About this exercise = Copy out all the records, word for word.

══════════

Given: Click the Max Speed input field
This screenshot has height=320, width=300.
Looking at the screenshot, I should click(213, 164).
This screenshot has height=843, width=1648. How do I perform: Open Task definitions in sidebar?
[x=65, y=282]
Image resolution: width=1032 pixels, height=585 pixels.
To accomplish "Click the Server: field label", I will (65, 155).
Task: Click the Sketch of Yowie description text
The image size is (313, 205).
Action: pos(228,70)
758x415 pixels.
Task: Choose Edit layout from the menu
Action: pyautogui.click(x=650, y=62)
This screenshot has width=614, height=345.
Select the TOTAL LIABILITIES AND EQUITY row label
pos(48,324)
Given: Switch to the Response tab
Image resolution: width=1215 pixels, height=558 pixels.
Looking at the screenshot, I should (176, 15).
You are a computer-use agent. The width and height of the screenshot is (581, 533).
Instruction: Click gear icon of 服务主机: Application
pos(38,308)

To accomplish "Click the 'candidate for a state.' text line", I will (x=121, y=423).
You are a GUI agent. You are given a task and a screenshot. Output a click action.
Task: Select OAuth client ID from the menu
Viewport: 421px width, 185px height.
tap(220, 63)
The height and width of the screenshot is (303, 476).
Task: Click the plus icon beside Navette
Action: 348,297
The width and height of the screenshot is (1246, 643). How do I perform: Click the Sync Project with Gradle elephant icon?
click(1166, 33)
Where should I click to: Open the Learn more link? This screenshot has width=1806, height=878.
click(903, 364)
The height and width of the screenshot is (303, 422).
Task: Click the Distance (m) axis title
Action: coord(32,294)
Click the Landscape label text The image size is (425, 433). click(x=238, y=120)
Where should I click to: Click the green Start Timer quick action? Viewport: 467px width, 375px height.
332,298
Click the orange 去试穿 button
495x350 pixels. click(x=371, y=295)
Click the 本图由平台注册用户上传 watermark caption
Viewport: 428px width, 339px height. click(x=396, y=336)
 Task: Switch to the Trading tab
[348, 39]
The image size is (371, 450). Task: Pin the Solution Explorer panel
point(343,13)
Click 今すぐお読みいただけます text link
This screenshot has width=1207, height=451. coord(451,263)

══════════

Task solution =
Given: Click the Max Speed input field
This screenshot has height=320, width=300.
Looking at the screenshot, I should click(213, 164).
This screenshot has height=843, width=1648. How do I perform: Open Task definitions in sidebar?
[x=65, y=282]
Image resolution: width=1032 pixels, height=585 pixels.
To accomplish "Click the Server: field label", I will (65, 155).
Task: Click the Sketch of Yowie description text
The image size is (313, 205).
Action: pos(228,70)
758x415 pixels.
Task: Choose Edit layout from the menu
Action: pyautogui.click(x=650, y=62)
This screenshot has width=614, height=345.
Select the TOTAL LIABILITIES AND EQUITY row label
pos(48,324)
Given: Switch to the Response tab
Image resolution: width=1215 pixels, height=558 pixels.
Looking at the screenshot, I should (176, 15).
You are a computer-use agent. The width and height of the screenshot is (581, 533).
Instruction: Click gear icon of 服务主机: Application
pos(38,308)

To accomplish "Click the 'candidate for a state.' text line", I will (x=121, y=423).
You are a GUI agent. You are given a task and a screenshot. Output a click action.
Task: Select OAuth client ID from the menu
Viewport: 421px width, 185px height.
tap(220, 63)
The height and width of the screenshot is (303, 476).
Task: Click the plus icon beside Navette
Action: 348,297
The width and height of the screenshot is (1246, 643). How do I perform: Click the Sync Project with Gradle elephant icon?
click(1166, 33)
Where should I click to: Open the Learn more link? This screenshot has width=1806, height=878.
click(903, 364)
The height and width of the screenshot is (303, 422).
Task: Click the Distance (m) axis title
Action: coord(32,294)
Click the Landscape label text The image size is (425, 433). click(x=238, y=120)
Where should I click to: Click the green Start Timer quick action? Viewport: 467px width, 375px height.
332,298
Click the orange 去试穿 button
495x350 pixels. click(x=371, y=295)
Click the 本图由平台注册用户上传 watermark caption
Viewport: 428px width, 339px height. click(x=396, y=336)
 Task: Switch to the Trading tab
[348, 39]
The image size is (371, 450). Task: Pin the Solution Explorer panel
point(343,13)
Click 今すぐお読みいただけます text link
This screenshot has width=1207, height=451. coord(451,263)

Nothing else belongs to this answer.